火酒(かしゅ)ですか? そりゃまあ、確かに俺達の船には積んでますが』

『――火酒(かしゅ)とはまた悪趣味な物を。ゴ、ゴホン。それで一体何に使うつもりなんです?』


 やっぱりドワーフ達は持っていたか。

 そして代官のメルガルはイヤそうな顔になった。

 あの様子だと、どうやら過去に飲んだ事があるみたいだね。そしてヒドイ目に会ったと。


『何に使うって、メルガル様。当然、飲むに決まっているだろうよ』

『いやいや、あんなものを飲むのはお前達と船乗りくらいだって。ハヤテ様。そちらでお酒が必要なら、私共が聖国酒を用意致しますよ?』


 そっちはそっちで有難いけど、今日の目的は火酒の方なんだよね。

 どうかな? いくらかで譲って貰えないかな? ――って、ああっ!!


 ・・・し、しまった。ついうっかりしてた。


「・・・・・・」

『ど、どうされたんですかハヤテ様?』

『ハヤテ様? 急にどうしたんです?』


 突然黙り込んでしまった僕に、二人が心配そうに声を掛けた、


 ああ・・・自分の思い付きに夢中になっていたせいで、僕はとんでもない事を忘れていた。

 ヤバい。どうしよう。

 この場だけでも何とかならないだろうか?

 ・・・・・・くっ。ええい、ままよ!


『・・・ナニモ キカズニ オネガイ』

『はっ?! えっ、い、一体何を?! あ、ま、まさか?! ――あ、いえ、私に出来る事でしたら勿論。いや、しかし、その、もしよければ、一度レブロン伯爵に口添えを頼まれた方が・・・』

『そうですぜハヤテ様。人間――じゃなかった、ドラゴンはやけになっちゃいけねえ。ナカジマ様とも良く話し合わないと』


 ん? 君達は何を言っているのかね?

 僕は親方に火酒を売って貰うために、こうして聖国まで飛んで来たというのに、自分が一文無しだった事を思い出しただけなんだけど。


 思えばこの世界に転生して以来、僕はずっとティトゥの所で居候生活をしていた。

 そのため、一度もお金を手にする機会が無かったのだ。

 ちなみに、おこずかいも貰っていない。火酒を買おうにも手持ちのお金なんて無いのだ。

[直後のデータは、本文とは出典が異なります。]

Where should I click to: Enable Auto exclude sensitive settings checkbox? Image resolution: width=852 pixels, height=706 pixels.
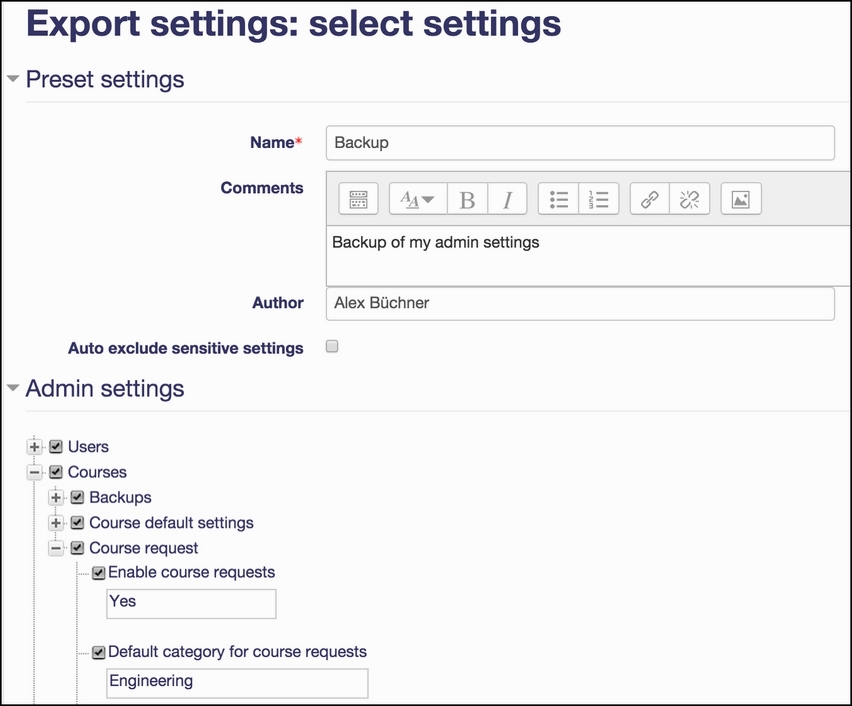pos(332,346)
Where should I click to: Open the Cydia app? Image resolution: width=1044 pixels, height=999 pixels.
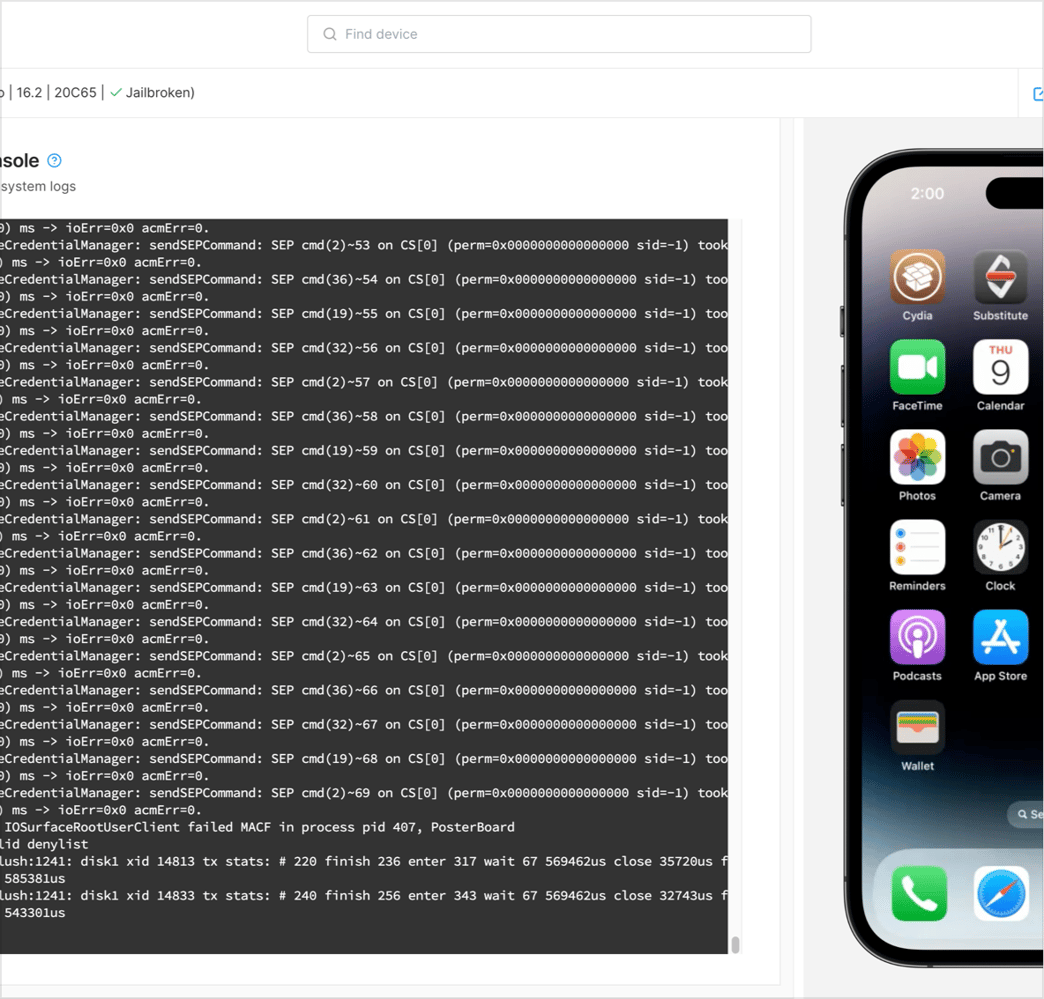(917, 277)
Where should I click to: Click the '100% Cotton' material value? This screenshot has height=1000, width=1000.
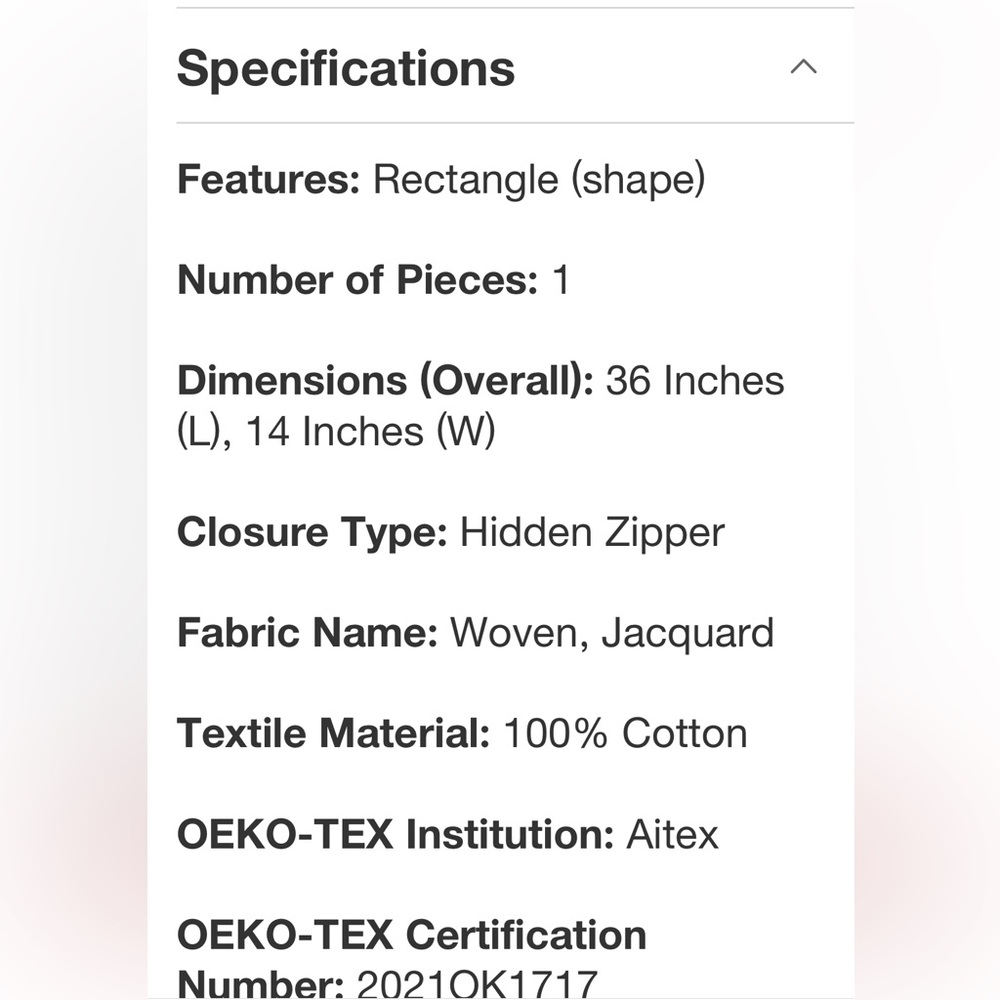(625, 733)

 僕の説明を聞いて、メルガル達は呆れ返ると共に怒り出した。


『はぁ?! そんなしょうもない話だったんですか?! ていうか、そのくらいの代金、私がいくらだって出しますよ!』

『そうですぜ、全く人騒がせな! ”何も聞かずに”なんて言うもんだから、すっかり勘違いしてしまったじゃないですか!』


 そっちが勝手に勘違いしておいて怒られても困るんだけど。


 どうやら二人は、僕がティトゥと喧嘩別れをして、子供達を連れて飛び出して来たと思ったらしい。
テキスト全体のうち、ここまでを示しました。